OBJECTIVE:
From the forum thread about the AMD Epyc workstation, list every cooling component the poster names for the air-cooled system, with quantities.

AMD Epyc Milan Workstation Questions

Hi guys, new poster here, just pitching in with my setup:

  • Asrock Rack ROMED6U-2L2T
  • EPYC 7402P 24-Core Processor
  • 128GB ECC Unbranded DRAM 2x32GB, 4x16GB, the ROMED6U has 6 dimm slots)
  • Proxmox VE as main OS
  • Radeon XT 5700 passed through my main Windwos WM (for Gaming)
  • Sapphire GPRO e9260 8 GB passed through my main OSX VM (for Working)
  • 2x Fresco Logic FL1100 USB 3.0 Host Controllers, passed through either my main VMs, connected using two of the ROMED6U Slimline connectors to external PCIe 8x slots
  • 1x Dual 2X NVME M.2 AHCI x8 adapter, bifurcated to 2x 4x NVME ssds
  • 1x 4x NVME Pci Adapter
  • OS running from the onboard NVME slot

I am using the 7402P configured as a single numa node:

and since both my main VMs require as low latency as possible I am pinning KVM threads to single cores, and shielding them from the main OS threads.
The OSX machine has 8 dedicated threads, while the Windows VM has 12, I also pin and isolate the emulator thread for perfromance reasons, and isolate the VM interrupts as well. I will be posting the details in a separate thread

I am running the Milan beta BIOS L3.01 even if I ended up with a Rome CPU (the plans where to get a 7443P), but availability in the past months has been nonexistent, and after two orders that were voided, one of which I still have to get my money back, I ‘settled’ on the 24 core rome part

I am running ‘in production’ since a couple of weeks, and have been fiddling with the system for a couple of months now
System is Air cooled with

  • 1x Noctua NH-U9 TR4-SP3
  • 2x Noctua NF-A14 PWM in pull configuration
  • 2x 200mm Thermaltake FAns in push configuration
    I am using 2x Thermaltake V21 cases stacked, could have probably fit everything into a single V21, but thermals would have been horrific

Since I am running proxmox on the main system and passing through all the GPUS I am controlling the initial start of the VMs using a Streamdeck:

So far a very happy camper, the only ‘problem’ I have encountered is that my 16GB dimms (all four of them) are not seen by the BIOS, but are seen and usable by the OS … have tried to contact asrock support but gotten a silly answer back …

4 Likes

No, not really. I think you’ve done enough. Thank you, man ! :+1:

1 Like

Welcome, @MadMatt ! Nice to have you here, the more the merrier ! :grin:

I’ll be sure to look for it, I’m very interested. I’ll keep my questions until then.

For the vast majority of workloads, including rendering, 4 channels with a 7443p is definitely enough. Even 2 channels might be enough, but I’m not as sure about that.

RECORDED DATA:
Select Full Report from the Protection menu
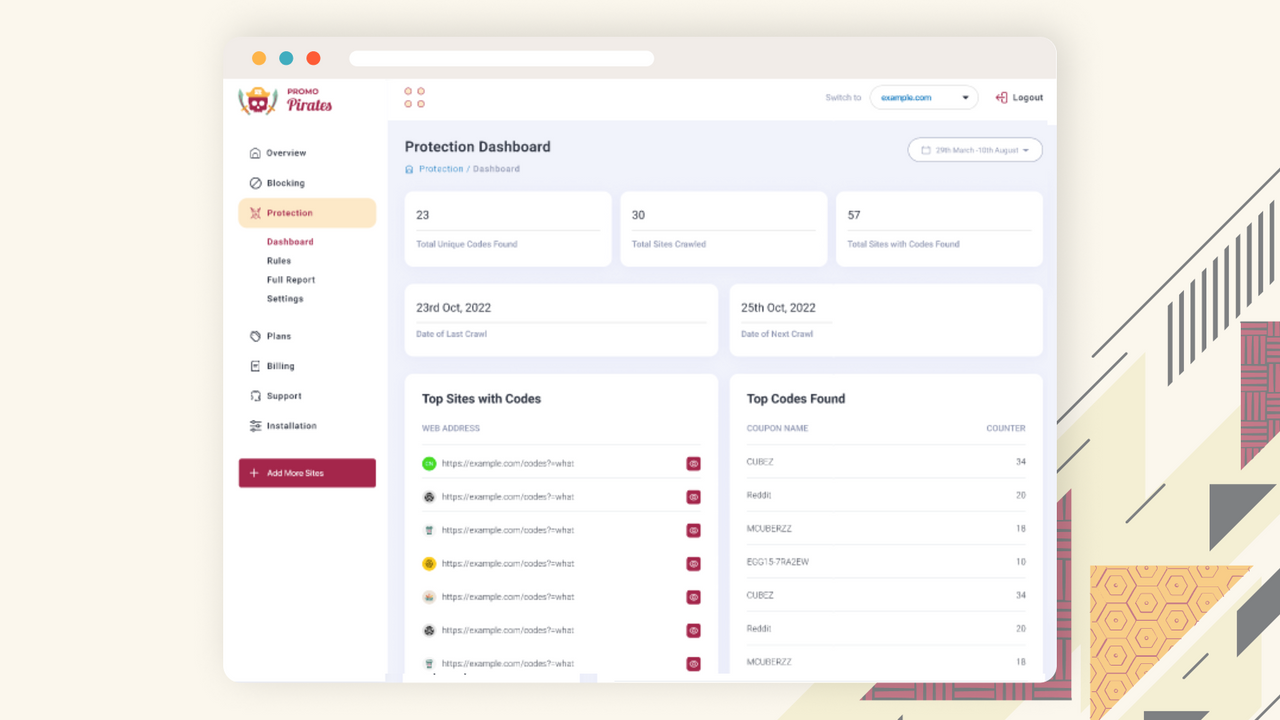The width and height of the screenshot is (1280, 720). click(290, 279)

SOLUTION FOR THIS PROBLEM:
- 1x Noctua NH-U9 TR4-SP3
- 2x Noctua NF-A14 PWM (pull configuration)
- 2x 200mm Thermaltake fans (push configuration)